+++ Extract
Mountain Athletic Conference
- Association: PIAA
- No. of teams: 8 (9 in football)
- Country: United States
- Region: Pennsylvania

= Mountain Athletic Conference (PIAA) =

Pennsylvania high school athletic conference

The Mountain Athletic Conference (MAC or simply Mountain Conference) is a high school athletic conference with the Pennsylvania Interscholastic Athletic Association (PIAA) located in the state of Pennsylvania. The conference is located primarily in the central region of the state. Most of the conferences 9 member schools are located in District 6 of the PIAA, except for Clearfield Area Junior/Senior High School which is a member of District 9, but competes in District 6 athletic competitions. The MAC consists of the Pennsylvania counties of Bedford, Blair, Centre, Clearfield and Huntingdon.
++++++
+++ Stored data
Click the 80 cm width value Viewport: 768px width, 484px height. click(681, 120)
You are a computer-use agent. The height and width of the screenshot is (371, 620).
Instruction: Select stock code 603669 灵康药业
++++++
■ Tasks to carry out:
- a) Name every Pennsylvania county that the Mountain Athletic Conference text says the conference consists of.
- b) Transcribe the stretch of the Mountain Athletic Conference text from "Pennsylvania high school" through "Clearfield and Huntingdon.".
The data plays no part in the tasks.

■ Responses for each task:
- a) Bedford, Blair, Centre, Clearfield, Huntingdon

- b)
Pennsylvania high school athletic conference

The Mountain Athletic Conference (MAC or simply Mountain Conference) is a high school athletic conference with the Pennsylvania Interscholastic Athletic Association (PIAA) located in the state of Pennsylvania. The conference is located primarily in the central region of the state. Most of the conferences 9 member schools are located in District 6 of the PIAA, except for Clearfield Area Junior/Senior High School which is a member of District 9, but competes in District 6 athletic competitions. The MAC consists of the Pennsylvania counties of Bedford, Blair, Centre, Clearfield and Huntingdon.